Shelly Seidel watched me walk to my car, fold my arms over the roof, rest my chin on my wrists, and stare at nothing in particular until she became bored with it and closed the front door of her house, leaving me alone. I wasn’t depressed exactly. Dejected, discouraged, disappointed, certainly, yet not depressed. At least no more depressed than I had been many times before when I left the Metrodome or the X or the Target Center after one of my teams lost the big game. If there was a difference, it was in knowing that the season was over, that there wouldn’t be another game tomorrow.


I had really wanted to find Jelly’s gold, and it stung to learn that it had been lost to me decades earlier, that I had been drawing dead, as the poker players say. Everything I had been through with Ivy and Berglund and Genevieve and Heavenly and Whitlow and Dahlin and Allen and Ted and Wally had been a monumental waste of time and effort and emotional upheaval. You know what—I was depressed. I had the feeling that somewhere Frank Nash was laughing hysterically.

Him and Brent Messer.


I turned my head to the left.

Ahh, c’mon, my inner voice said. Parked about a half block down the street was a beige Toyota Corolla. I had no doubt Allen Frans was behind the wheel. Give me a break, wouldja?

I turned my head to the right. Parked about a half block up the street—and facing the wrong direction—was a red Chevy Aveo with two figures in the front seat. Ted and Wally, my inner voice said. You gotta be kidding me. I admire perseverance as much as the next guy, but now it’s just getting silly.

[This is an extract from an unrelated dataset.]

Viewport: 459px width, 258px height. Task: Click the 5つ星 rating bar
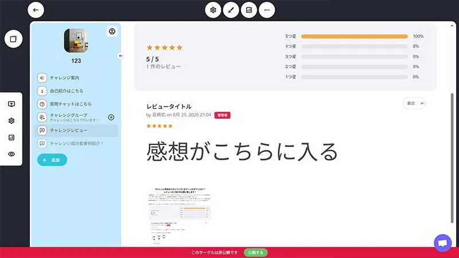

I stayed there, draped over the roof of my Audi, resting my chin against my arms, and contemplated the many ways I could mess with these guys. There were a few neighborhoods on the East Side of St. Paul and the North Side of Minneapolis where I could strand them—that would be fun. Or I could lead them north to my lake home, get them lost in the woods near the Canadian border. It seemed like more effort than it was worth.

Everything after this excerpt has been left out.